The brand has an engaging blog on its website that helps users to apply Ayurveda in their daily lives. The content is written by their doctors and edited by their in-house editors. 

“Vedix is part of a larger organisation called IncNut Digital, which runs three platforms. We have a team of writers to write for these platforms. So content has been a very strong DNA of the organisation itself and we know how to do content marketing really well. It's a very customer-driven, customer-focused approach,” he said.

Later this year they propose to do a major brand push for Vedix. While most of it will be digital, they plan to test the waters by taking some elements offline. “So far we have not really done any major brand push. All of this has been part of our performance marketing initiatives. The offline activity will be a pilot to test how it impacts our digital revenue because the distribution is still online,” he said.

While the Ayurvedic beauty and wellness category is already overcrowded with big and small brands, Vedix has managed to carve a niche for itself. In the last two-and-a-half years since its launch, they have managed to establish themselves as the only brand that provides customisation in this category.

“We started Vedix with the idea of bringing the power of customisation to help in beauty and wellness problems. And Ayurveda as a concept lends itself beautifully to the idea of customisation. On our website, we first ask the customers a set of questions to understand their body type and their concerns. Based on that, we suggest products that are uniquely suited for them,” he said. 

Vedix has planned several product launches this year ranging from body care, baby care and oral care. They are also working on bringing in tech-enabled innovations. 

“In the offline environment, doctors currently identify the body type by looking at the patient’s face, nails, tongue, eyes and skin. We will be launching the Vedix app this year with the capability to identify an individual’s body type just through a picture instead of going through the set of questions. This will make it far faster. We are collaborating with researchers to create an app-based AI engine that can help identify the body type with just a picture. It will be a one-of-its-kind innovation,” he said. 

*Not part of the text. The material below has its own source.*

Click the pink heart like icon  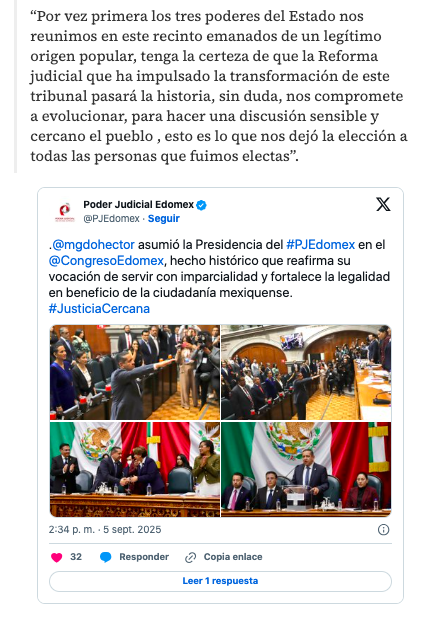point(57,557)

The onset of the pandemic had a very disruptive impact on their supply chain. However, it also got many customers to move to online channels to purchase products. Before and after the first wave, they had recorded almost triple their revenue. While they were better prepared for the second wave with regard to the supply chains, many of their delivery partners had to face limited manpower as their staff got infected. Yet in the second wave, between March and July, their business grew by about 30%. 

“However we were focused on the beauty personal care space and did not have a ready portfolio of ingestible. That's why we could not capture a lot of that demand,” he said. 

The pandemic also took them to tier two and tier three cities. “A lot of our customers moved from metros to their hometowns and started ordering from there. So we have seen an uptick of orders coming in from these non-metro cities,” he said.